International career
- 2008–2009: Italy U-16 / 7 / (1)
- 2009–2010: Italy U-17 / 3 / (0)
- 2010–2011: Italy U-18 / 5 / (1)
- 2011–2012: Italy U-19 / 12 / (2)
- 2012: Italy U-20 / 4 / (0)

= Elio De Silvestro =

Italian footballer (born 1993)

Elio De Silvestro (born 10 March 1993) is an Italian footballer who plays as a support striker for Serie D club Valmontone.

==Club career==
===Juventus===
Born in Formia, Italy, De Silvestro joined the Juventus FC Youth Sector in at the age of 7, progressing through the club's youth academy through to the Primavera (Under-20) roster that he was promoted to in 2010. A key part of the 2011–12 Primavera squad for Juventus, De Silvestro was promoted to the senior squad prior to the 2012–13 Serie A campaign. He took part in Juventus' pre-season camp and also played in several pre-season matches, including the 2011 American tour.

===Pro Vercelli===
On 22 August 2012, De Silvestro was sold in a co-ownership deal to Pro Vercelli for €800,000 as part of the deal that saw Alberto Masi transfer outright to Juventus. De Silvestro was player of Pro Vercelli for the 2012–13 Serie B season. With the Serie B outfit, De Silvestro made his professional debut on 25 August 2012, coming on as an 84th-minute substitute in a 1–0 home victory over Ternana during league play. He went on to make 19 league appearances for the club, scoring his first career goal on 9 September 2012 in a 1–2 home loss to Livorno.

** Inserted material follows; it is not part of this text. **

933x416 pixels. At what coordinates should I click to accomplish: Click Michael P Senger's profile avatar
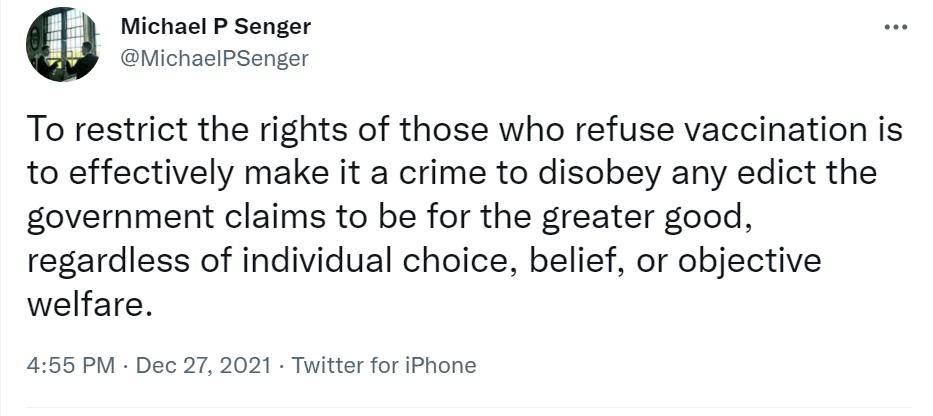62,44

On 5 July 2013, Juventus completed a triple-deal with Pro Vercelli that saw De Silvestro return to Turin permanently for €760,000 while the recently relegated Lega Pro Prima Divisione outfit secured the co-ownership signings of Giuseppe Ruggiero and Nazzareno Belfasti for €470,000 and €260,000 respectively.

===Reggiana (loan)===
On 2 September 2013, De Silvestro was officially sold on a temporary basis to Reggiana.

===Carpi (loan)===
De Silvestro joined Serie B side Carpi on loan for the 2014–15 season.

===Lanciano ===
On 22 January 2015 De Silvestro moved to Lanciano for €1.2 million, with Laurențiu Brănescu returned to Juventus for the same fee. De Silvestro wore no.15 which left vacated by Pasquale De Vita. In January 2016 De Silvestro was loaned to Pavia.

===Ancona===
In July 2016 De Silvestro was signed by Ancona. He wore number 11 shirt.

===Juve Stabia===
On 31 January 2022, De Silvestro joined Juve Stabia on loan.

==International career==
De Silvestro has represented his country at the Italy U-16, Italy U-17, Italy U-18, Italy U-19, Italy U-20, and Italy U-21 international levels. In all, he has earned 31 international caps, scoring 4 goals.